Un altro esempio è dato dal concetto di entropia, ovvero il “livello di disordine” nei sistemi, e da ciò che ne deriva. Tutto ciò che esiste in natura infatti si disordina, tende cioè ad abbassare il proprio livello di energia per raggiungere una maggiore stabilità e un maggiore equilibrio con l’ambiente, come succede all’acqua di una cascata che si muove dall’alto verso il basso o ad una tazza di tè che si raffredda.

L’eccezione a questa tendenza è data dai viventi, che sono tali in quanto ordinati. Questo significa che siamo, in qualche modo, in contrasto con l’ambiente esterno, ma ciò nonostante non possiamo fare a meno di scambiare energia con esso. Il punto è che se un essere vivente viene attraversato da un flusso maggiore di energia, entra in crisi. E ha due possibilità: può tracollare, oppure evolversi, raggiungendo un nuovo, superiore ed imprevedibile livello di ordine. Questo processo porta alla comparsa di strutture sempre più complesse, non solo a livello biologico. Fronteggiare un momento di crisi che, se superata, porta ad un miglioramento, è il concetto che sta alla base della nostra crescita, dell’apprendimento, del progresso tecnologico, dell’evoluzione dei rapporti tra noi e le persone che amiamo. Qualunque cosa ci disorienti può essere considerata un flusso maggiore di energia che ci attraversa. Possiamo collassare, oppure lottare per vincere il momento difficile, e raggiungere un “superiore livello di ordine”. Crescere. Imparare da un’esperienza.

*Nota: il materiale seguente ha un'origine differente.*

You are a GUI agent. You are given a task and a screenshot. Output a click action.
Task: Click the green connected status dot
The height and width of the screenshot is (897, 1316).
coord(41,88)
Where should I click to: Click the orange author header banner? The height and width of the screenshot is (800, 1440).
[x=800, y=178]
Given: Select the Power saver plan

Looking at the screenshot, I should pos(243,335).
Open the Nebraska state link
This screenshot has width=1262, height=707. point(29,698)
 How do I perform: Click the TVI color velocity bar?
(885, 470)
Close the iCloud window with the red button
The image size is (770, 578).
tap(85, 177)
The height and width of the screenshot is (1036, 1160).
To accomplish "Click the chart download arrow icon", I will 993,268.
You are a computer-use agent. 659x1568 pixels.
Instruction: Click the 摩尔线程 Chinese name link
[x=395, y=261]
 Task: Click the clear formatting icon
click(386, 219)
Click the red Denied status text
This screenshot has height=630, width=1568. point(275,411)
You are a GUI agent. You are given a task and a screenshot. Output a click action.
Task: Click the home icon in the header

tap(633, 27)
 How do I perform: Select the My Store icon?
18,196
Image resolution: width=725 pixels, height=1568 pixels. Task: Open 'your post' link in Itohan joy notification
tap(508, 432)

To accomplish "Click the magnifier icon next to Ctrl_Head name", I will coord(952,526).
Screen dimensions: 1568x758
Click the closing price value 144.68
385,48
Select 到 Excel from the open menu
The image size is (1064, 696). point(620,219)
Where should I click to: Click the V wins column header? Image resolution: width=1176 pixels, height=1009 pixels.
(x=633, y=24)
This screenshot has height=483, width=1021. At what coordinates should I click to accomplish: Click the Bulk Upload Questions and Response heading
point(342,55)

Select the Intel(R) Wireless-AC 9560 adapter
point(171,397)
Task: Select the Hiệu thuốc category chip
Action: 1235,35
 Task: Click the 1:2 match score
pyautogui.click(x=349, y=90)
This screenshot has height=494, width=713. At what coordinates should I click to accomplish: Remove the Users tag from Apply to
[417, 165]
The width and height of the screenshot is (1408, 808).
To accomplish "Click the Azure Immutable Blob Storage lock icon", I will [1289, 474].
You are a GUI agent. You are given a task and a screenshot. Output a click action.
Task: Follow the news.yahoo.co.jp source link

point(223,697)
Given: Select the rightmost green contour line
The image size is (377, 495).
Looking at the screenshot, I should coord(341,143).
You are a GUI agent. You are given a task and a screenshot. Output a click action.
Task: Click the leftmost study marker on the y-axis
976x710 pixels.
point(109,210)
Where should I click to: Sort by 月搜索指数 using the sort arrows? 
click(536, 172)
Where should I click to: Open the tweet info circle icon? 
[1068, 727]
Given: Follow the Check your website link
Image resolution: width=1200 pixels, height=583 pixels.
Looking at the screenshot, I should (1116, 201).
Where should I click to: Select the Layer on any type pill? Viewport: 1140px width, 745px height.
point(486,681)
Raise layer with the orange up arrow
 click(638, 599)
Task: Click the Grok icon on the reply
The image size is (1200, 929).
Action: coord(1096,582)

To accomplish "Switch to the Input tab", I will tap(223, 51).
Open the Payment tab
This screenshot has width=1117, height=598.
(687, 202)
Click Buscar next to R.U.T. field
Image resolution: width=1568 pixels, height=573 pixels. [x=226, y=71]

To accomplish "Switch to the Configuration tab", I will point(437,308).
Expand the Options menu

È impressionante come un processo chimico-fisico-biologico, alla base di qualcosa di “distante” come l’origine della vita e l’evoluzione, rispecchi così chiaramente ciò che accade durante le nostre giornate.

Ecco il motivo per cui si studia: in ogni argomento, riferito a qualsiasi ambito, si trova qualcosa. Non solo semplici informazioni, che possono piacerci oppure no, essere più o meno interessanti.

Se ci si sforza di leggere in profondità, di pensare a ciò che si studia in maniera non convenzionale, di guardare processi, formule, ma anche poesie e romanzi, da più punti di vista, si scopre qualcosa che parla di noi. E allora quell’argomento, qualunque esso sia, diventa vero, stimolante, appassionante. Compare, ogni tanto, nei nostri pensieri, anche dopo l’interrogazione o l’esame. Ci spinge a parlarne ai nostri amici, o ai nostri genitori. Si stacca dalla massa grigia e indistinta delle “cose da studiare”, e diventa nostro. Una metafora che spiega, forse con un linguaggio che mai avremmo usato, una parte nascosta di noi stessi.